しかし何度も聴き直しているうちに、ふとこれは壮大なコンセプトアルバムなのでは…と気づく瞬間があった。
その時も興奮を世に問うべく、一気にツイートしてみたわけだけれども、当然何事もなかったようにタイムラインのはるか彼方へと追いやられてしまったので、改めてここに記しておきたい。
私が閃いた仮説。
それはこの全22曲に及ぶ大作はちょうど真ん中のM11「Heart & soul」を境にして、「戦中と戦後」というテーマになっているのではないかというもの。
その筋に沿って、この22曲85分の冒険譚をもう一度読み進めていきたい。
冒頭を飾る二曲は、戦争というテーマと比較的明確に結びついている。
M1「青い戦車」は文字通り戦場の歌であり、『湾岸走る戦車』という歌詞からは、近未来のレインボーブリッジをひた走る戦車の姿が浮かんだ。

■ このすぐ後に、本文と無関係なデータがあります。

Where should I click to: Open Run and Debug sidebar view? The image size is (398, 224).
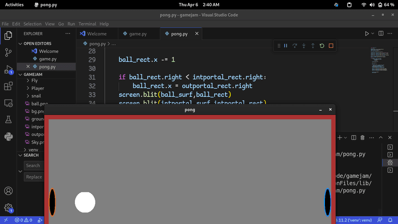(x=8, y=70)
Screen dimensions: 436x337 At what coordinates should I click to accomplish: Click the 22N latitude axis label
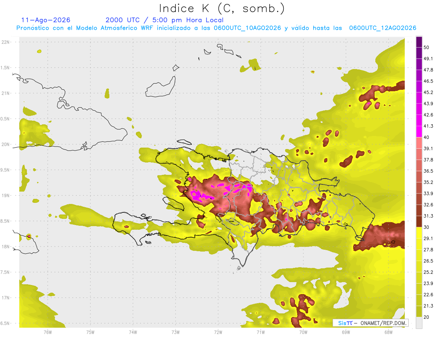6,42
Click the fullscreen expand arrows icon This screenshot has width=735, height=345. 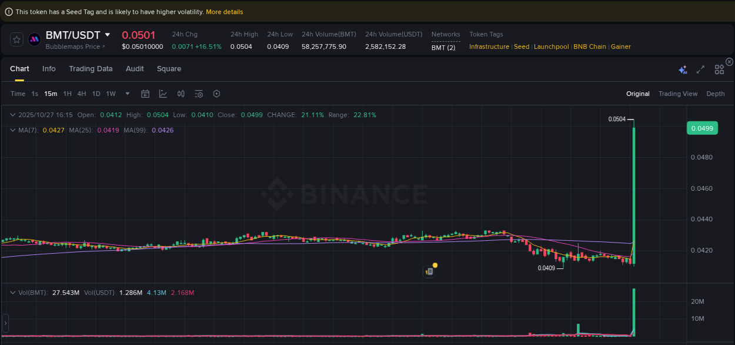point(700,69)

続くM2「街角のファンク」におけるC.O.S.AとKID FRESINOの荒々しいラップは、死と隣り合わせにいる兵士たちの夜だ。
M3「泡アワー」は一聴すると軽快なダンスナンバーのようである。
ただ、このやけに切迫感のあるサンプリングビートに乗せて繰り返される『僕らはみんな水槽の金魚 色とりどりの泡を見ている』『急げ急げこの夜の警告』という歌詞の世界を少しだけ悲劇的な方向に傾けてみると、空爆される街の姿、飛び散るネオンサインが浮かび上がってくる。
その流れでM5「東京市憂歌」 を聴けば、これは爆撃された後の、かつて東京都と呼ばれた土地に残った者(それは人間ではなくAIかもしれない)が歌うブルーズと解釈するのが自然だろう。

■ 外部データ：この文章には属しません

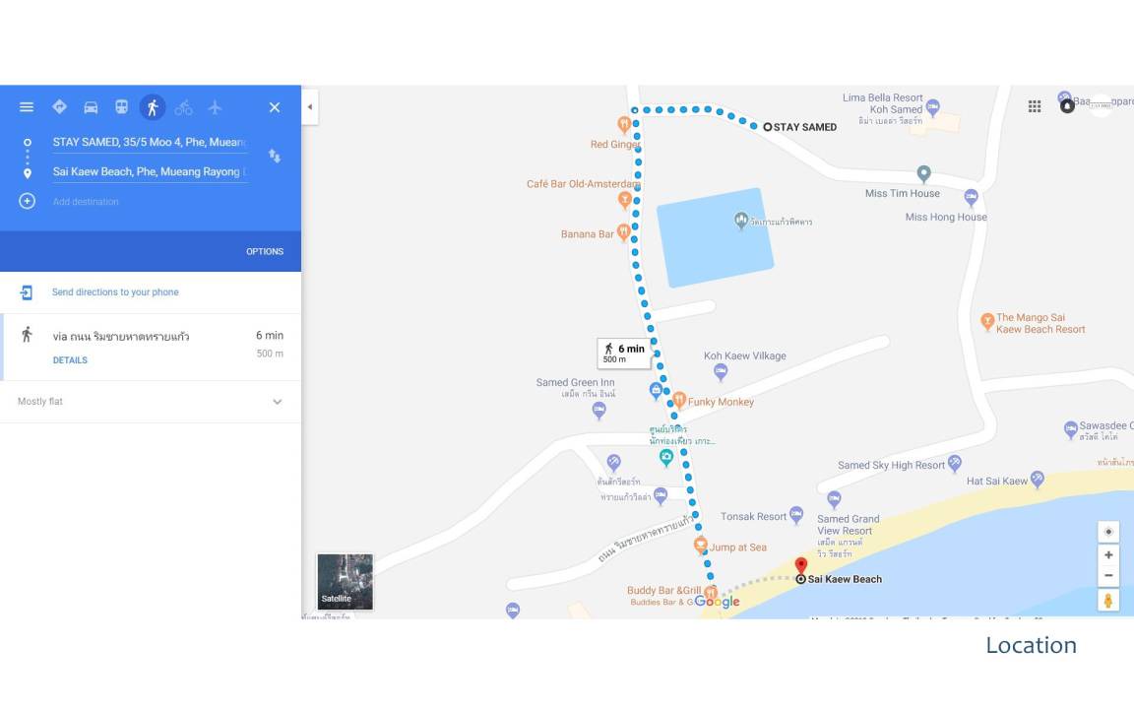Select transit travel mode train icon
The width and height of the screenshot is (1134, 709).
click(121, 107)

トライバルなビートに乗せて、ロボットボイスで繰り返し歌われる「Dance forever 我が身果てるまで踊ってれば live forever 」というフレーズの言いようのない不気味さ。
最初に聴いた時にも坂本慎太郎「ナマで踊ろう」を思い出したのだが、あれこそまさに人類滅亡後のダンスミュージックとも言うべき問題作だった。

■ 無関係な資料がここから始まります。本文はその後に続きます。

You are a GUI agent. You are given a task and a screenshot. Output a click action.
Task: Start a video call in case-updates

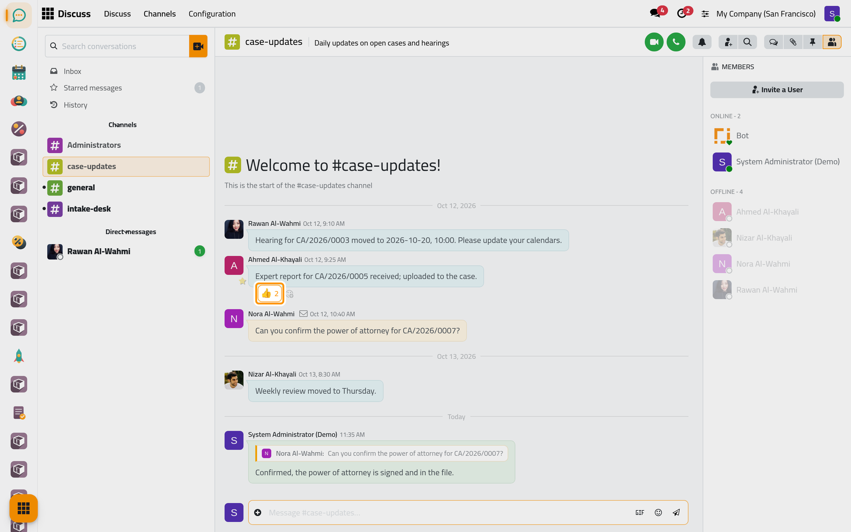pos(654,42)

そこから一転、こぼれ落ちそうなほどリリカルなM6「きみは今日、空港で」は、大切な人との別離の歌。空港を舞台にした戦争に翻弄される人々の喧騒と静かな悲しみの交錯。戻ってこない平穏な日々。
そして最高にシュールで、曽我部の愛犬が死ぬほど可愛いMVも記憶に新しいM8「Tシャツ」のオーセンティックなロックンロール。アルバムタイトルの「ポップコーン」と並ぶ戦争大国アメリカの暗喩だろうか。
続くM9「クリスマス」は間違いなくこのアルバムの核を担うファンクナンバーであるが、その歌詞に少し注意を払って聴いてみれば、本名もわからない、クリスマスと言うあだ名で呼ばれるストリートチルドレンの姿が浮かんでくる。あまりにも切ないダンスミュージック。
そして同じくブレイクビーツに乗せて歌われるM10「金星」への祈りが通じたのか、マイナーで始まるインストナンバー「Heart & soul」は、穏やか朝が訪れるように転調する。
この瞬間、戦争は終わった。
少なくとも私の世界では。
さて、ここからは戦後編。
まずその冒頭を飾るM12「流れ星」。
そのタイトルを見れば、M10「金星」と同じ天体をモチーフにした曲がM11「Heart & soul」を挟んで対に並んでいることに気づく。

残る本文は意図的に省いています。